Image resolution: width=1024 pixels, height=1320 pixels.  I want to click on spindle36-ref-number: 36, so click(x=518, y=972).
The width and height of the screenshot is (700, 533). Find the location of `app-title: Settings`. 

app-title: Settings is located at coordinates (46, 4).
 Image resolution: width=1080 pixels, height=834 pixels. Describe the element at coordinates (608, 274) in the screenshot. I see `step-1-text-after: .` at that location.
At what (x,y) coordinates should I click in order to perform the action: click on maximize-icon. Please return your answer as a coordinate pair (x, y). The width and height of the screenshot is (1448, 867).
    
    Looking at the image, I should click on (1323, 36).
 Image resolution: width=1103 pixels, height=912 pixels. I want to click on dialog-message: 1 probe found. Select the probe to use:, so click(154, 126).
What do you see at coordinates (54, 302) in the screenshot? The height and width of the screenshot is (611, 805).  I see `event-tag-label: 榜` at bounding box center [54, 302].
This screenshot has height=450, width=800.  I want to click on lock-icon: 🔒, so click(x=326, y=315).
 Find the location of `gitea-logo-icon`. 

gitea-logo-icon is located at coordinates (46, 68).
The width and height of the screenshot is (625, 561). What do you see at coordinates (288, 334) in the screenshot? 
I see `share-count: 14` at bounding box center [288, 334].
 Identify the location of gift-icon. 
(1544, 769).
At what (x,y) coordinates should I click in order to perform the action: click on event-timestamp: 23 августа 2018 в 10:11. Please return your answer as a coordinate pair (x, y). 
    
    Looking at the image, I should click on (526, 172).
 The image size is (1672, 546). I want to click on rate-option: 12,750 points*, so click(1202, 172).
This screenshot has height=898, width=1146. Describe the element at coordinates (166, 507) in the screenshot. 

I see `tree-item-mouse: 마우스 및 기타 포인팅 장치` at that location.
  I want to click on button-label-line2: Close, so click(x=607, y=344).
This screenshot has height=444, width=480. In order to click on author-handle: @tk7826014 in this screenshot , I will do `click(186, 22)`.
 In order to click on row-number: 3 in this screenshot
-=-=-=-=-
How many lines of the records contain the word "want"? Reply with the number alone.

5